* **TRY IT**
Copy each line of the data below in which the word "Open" can be found.

(Beginning of INPUT)

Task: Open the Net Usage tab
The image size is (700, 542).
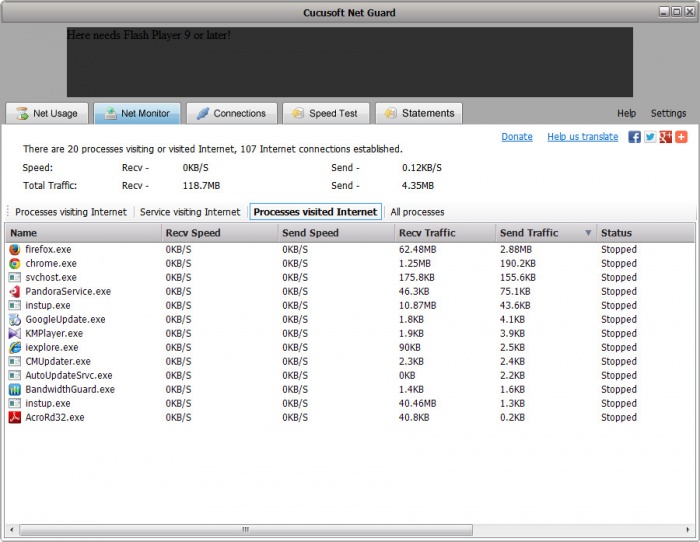Action: pos(47,113)
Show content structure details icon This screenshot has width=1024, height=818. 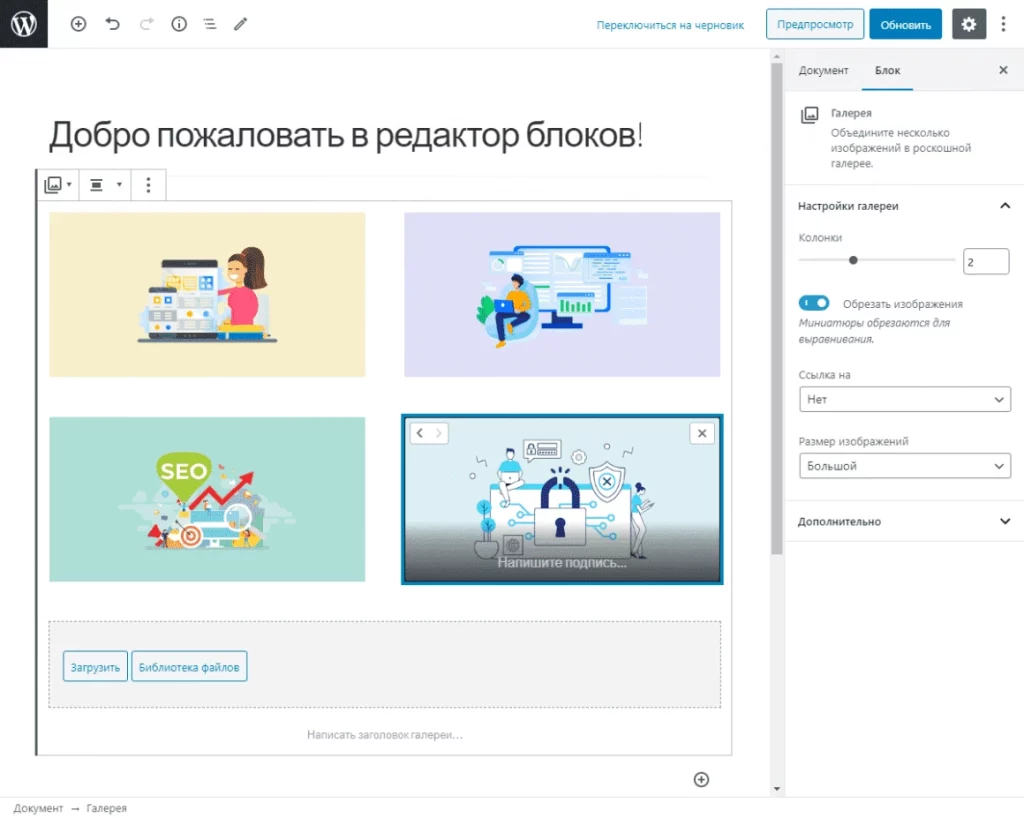pyautogui.click(x=178, y=24)
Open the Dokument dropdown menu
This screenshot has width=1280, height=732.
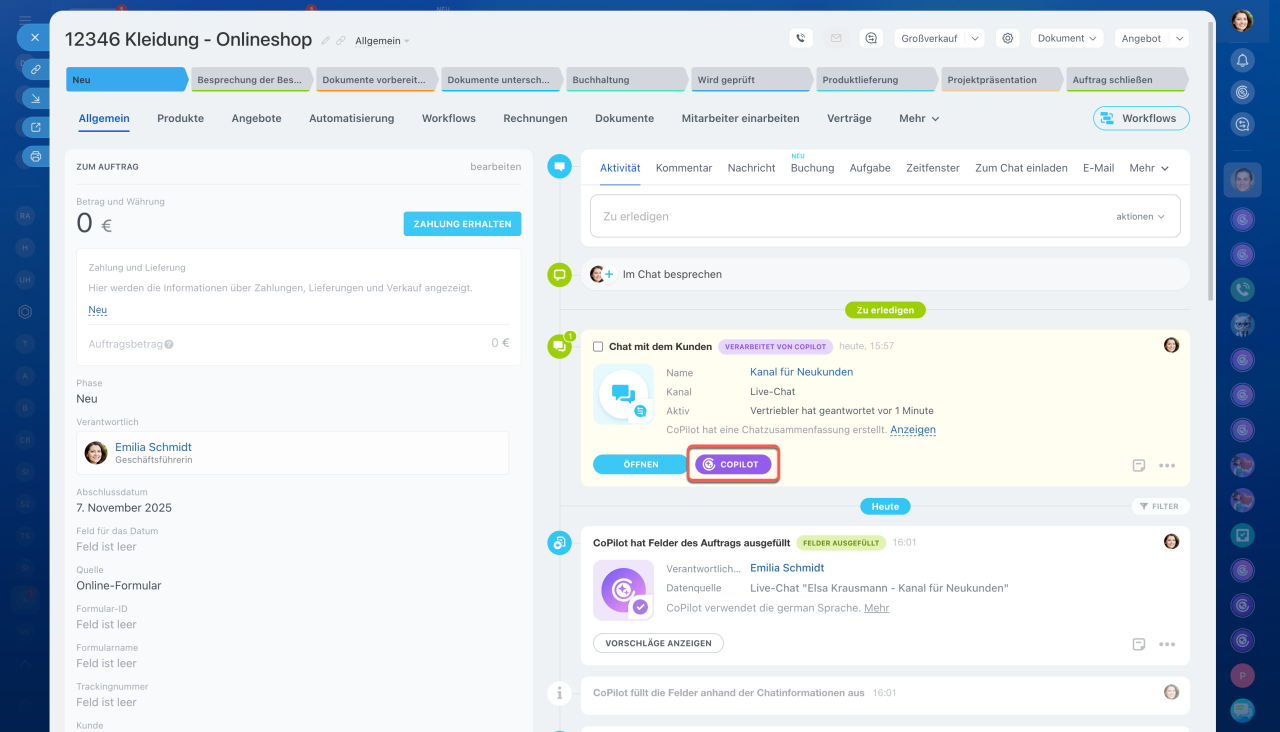coord(1066,38)
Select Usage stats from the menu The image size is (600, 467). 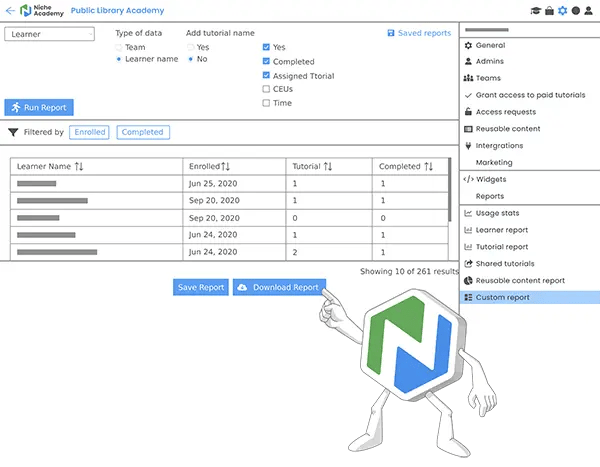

(End of INPUT)

* **WRITTEN SOLUTION**
Task: Open the Net Usage tab
Open the Dokument dropdown menu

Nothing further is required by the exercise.